Actualmente, Nila tiene 38 años y se sigue dedicando al trabajo doméstico informal, sin embargo, también es comerciante. Recorre las calles de su colonia y los puestos del tianguis donde vende botanas, reparte folletos de Jafra y consigue nuevos clientes porque “siempre hay que buscar otras maneras de hacer que la economía dure más o alcance un poco más”.
Según la Encuesta Nacional de Ocupación y Empleo (ENOE), durante el primer trimestre de 2021, en el Estado de México, 51 mil 478 mujeres de entre 30 y 39 años se encontraban trabajando en servicios domésticos, mientras 49 mil 250 eran vendedoras ambulantes, pertenecientes al mismo rango de edad.

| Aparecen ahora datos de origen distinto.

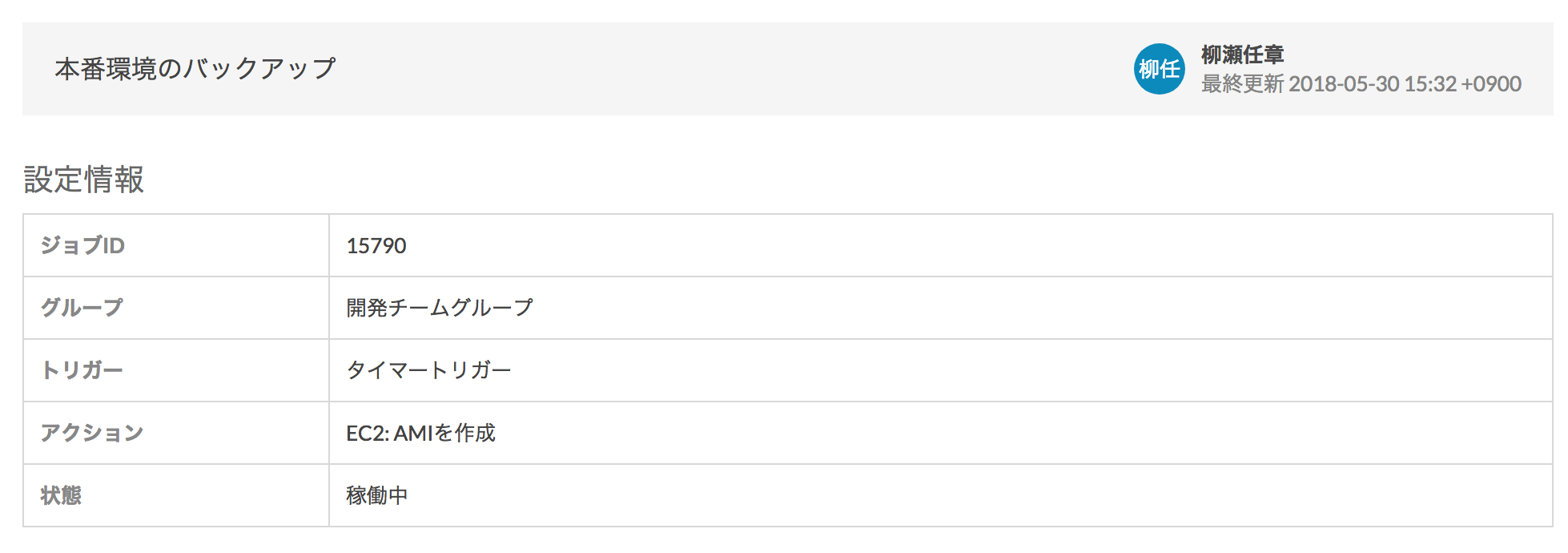Click the action value EC2: AMIを作成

Al preguntarle por su rutina cotidiana, Nila comienza a narrar aquello por lo que padece problemas de colitis y estrés, pero que día con día logra superar: “Me levanto, desayuno, voy a trabajar a una casa, voy a trabajar al tianguis, ofrezco Jafra, busco clientes, voy a la iglesia, regreso, hago mi quehacer. Al día siguiente, lo mismo. Trato de manejar mi tiempo”.
Aunque los días no tengan mucha diferencia, para Nila todo tiene sentido cuando tiene una sola cosa en mente: que hijos estudien o, como Nila dice, que “logren una meta”, una oportunidad, algo que ella no tuvo.
“Tener un trabajo doméstico no es malo, uno aprende más que nada a hacer las cosas. Pero si ellos [sus hijos] pueden tener un trabajo mucho mejor de lo que yo tengo, pues adelante”, finaliza con un ápice de esperanza en su amable tono de voz.